We report on the results of a two-part study, including three online consumer surveys, and a coding study of the results when 2,500 trademarks were run through three search engines. Consumer goals and expectations turn out to be quite heterogeneous: a majority of consumers use brand names to search primarily for the branded goods, but most consumers are open to purchasing competing products. We find little evidence of consumer confusion regarding the source of goods, but only a small minority of consumers correctly and consistently distinguished paid ads from unpaid search results.

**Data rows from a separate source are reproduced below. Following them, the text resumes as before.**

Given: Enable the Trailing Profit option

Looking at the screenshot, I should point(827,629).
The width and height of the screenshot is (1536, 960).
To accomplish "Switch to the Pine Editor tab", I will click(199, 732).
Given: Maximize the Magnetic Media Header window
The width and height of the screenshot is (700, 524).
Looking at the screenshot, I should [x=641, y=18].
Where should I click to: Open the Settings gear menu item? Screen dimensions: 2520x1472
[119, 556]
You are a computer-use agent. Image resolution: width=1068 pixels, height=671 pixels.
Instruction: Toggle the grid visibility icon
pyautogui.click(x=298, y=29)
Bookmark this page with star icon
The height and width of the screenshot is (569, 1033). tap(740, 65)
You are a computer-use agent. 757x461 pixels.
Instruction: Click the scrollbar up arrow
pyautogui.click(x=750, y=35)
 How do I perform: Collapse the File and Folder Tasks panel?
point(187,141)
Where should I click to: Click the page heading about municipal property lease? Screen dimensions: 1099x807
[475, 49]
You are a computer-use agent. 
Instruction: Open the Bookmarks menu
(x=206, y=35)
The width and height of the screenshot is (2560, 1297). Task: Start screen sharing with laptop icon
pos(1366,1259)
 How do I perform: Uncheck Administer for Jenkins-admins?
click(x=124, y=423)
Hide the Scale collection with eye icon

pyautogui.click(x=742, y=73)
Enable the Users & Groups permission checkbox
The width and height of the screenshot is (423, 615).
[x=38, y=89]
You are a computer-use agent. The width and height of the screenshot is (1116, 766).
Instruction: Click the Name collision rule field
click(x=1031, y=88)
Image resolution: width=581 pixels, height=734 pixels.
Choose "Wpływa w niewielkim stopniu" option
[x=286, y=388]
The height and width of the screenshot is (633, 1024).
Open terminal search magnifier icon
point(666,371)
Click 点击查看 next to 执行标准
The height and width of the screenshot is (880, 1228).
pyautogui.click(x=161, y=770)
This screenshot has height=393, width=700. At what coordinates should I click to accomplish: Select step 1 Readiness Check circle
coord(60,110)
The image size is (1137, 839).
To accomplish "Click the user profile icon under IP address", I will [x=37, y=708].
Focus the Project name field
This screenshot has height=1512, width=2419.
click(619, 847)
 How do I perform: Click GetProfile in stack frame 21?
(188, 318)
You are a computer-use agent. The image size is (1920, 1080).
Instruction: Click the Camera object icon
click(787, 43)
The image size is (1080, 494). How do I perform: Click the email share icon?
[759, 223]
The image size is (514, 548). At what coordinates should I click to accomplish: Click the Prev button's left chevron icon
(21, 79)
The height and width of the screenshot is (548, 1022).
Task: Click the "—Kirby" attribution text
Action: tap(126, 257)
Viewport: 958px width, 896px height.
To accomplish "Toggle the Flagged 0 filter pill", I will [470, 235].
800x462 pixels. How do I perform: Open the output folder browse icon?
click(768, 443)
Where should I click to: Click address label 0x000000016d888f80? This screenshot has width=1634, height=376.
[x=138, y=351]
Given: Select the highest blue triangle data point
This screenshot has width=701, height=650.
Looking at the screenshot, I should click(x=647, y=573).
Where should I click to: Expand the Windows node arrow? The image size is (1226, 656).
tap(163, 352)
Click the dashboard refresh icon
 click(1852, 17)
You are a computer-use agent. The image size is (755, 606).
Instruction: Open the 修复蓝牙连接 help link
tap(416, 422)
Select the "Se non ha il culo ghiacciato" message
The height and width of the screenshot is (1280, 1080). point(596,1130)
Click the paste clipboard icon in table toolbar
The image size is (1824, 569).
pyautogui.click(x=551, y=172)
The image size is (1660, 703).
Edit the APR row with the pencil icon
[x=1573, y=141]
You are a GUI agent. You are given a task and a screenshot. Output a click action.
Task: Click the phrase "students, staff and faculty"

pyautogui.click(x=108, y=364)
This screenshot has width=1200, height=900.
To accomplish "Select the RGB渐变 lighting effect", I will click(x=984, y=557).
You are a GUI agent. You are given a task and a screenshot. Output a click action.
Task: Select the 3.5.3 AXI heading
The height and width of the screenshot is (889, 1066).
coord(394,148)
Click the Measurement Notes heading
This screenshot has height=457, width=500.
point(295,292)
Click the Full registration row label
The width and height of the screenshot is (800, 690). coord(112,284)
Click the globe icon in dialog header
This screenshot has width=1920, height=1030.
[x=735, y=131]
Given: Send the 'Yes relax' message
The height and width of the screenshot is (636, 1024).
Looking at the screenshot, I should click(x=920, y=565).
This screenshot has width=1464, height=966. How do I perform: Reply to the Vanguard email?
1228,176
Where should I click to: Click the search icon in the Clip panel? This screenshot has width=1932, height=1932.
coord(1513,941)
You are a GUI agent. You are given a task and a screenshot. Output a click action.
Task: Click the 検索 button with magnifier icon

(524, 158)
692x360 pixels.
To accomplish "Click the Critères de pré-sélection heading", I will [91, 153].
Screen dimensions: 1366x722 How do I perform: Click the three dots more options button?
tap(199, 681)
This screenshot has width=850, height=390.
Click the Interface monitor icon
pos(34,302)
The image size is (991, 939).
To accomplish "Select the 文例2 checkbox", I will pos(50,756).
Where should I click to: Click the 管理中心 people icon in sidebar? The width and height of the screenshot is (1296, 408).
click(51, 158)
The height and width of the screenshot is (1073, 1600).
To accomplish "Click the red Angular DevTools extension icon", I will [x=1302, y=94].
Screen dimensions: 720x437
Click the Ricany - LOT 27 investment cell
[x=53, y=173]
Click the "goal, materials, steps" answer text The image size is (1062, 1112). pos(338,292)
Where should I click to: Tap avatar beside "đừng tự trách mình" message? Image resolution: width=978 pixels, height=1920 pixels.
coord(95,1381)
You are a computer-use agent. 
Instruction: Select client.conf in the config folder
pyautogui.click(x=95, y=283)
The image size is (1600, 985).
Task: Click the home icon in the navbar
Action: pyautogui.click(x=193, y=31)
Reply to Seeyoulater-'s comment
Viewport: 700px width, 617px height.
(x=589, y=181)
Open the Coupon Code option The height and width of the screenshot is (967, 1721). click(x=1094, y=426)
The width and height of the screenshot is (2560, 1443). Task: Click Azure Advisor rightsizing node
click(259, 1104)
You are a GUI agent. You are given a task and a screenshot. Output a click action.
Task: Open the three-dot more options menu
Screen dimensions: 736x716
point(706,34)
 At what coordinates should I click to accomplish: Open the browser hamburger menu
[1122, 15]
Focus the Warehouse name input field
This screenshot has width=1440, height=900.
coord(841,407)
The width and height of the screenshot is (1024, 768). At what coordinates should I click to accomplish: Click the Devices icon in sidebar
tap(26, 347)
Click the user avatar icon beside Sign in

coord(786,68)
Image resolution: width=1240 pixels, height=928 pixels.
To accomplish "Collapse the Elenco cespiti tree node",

We also find that the aggregate risk of consumer confusion is low, because most of the ads triggered by the use of trademarks as keywords are for authorized sellers or the trademark owners themselves. However, a sizeable percentage of survey respondents thought it was unfair and inappropriate for one company to purchase another company’s trademark as a keyword, independent of confusion as to source. Although we do find some evidence of confusion, the types of confusion we document do not map neatly onto the categories recognized by U.S. trademark law. Our findings suggest that the development of the doctrine in this area has not been well served by the reliance of judges on casual empiricism in resolving these disputes. Much remains to be done to ensure that trademark doctrine “fits” the on-line context, and that it is applied in ways that are empirically grounded.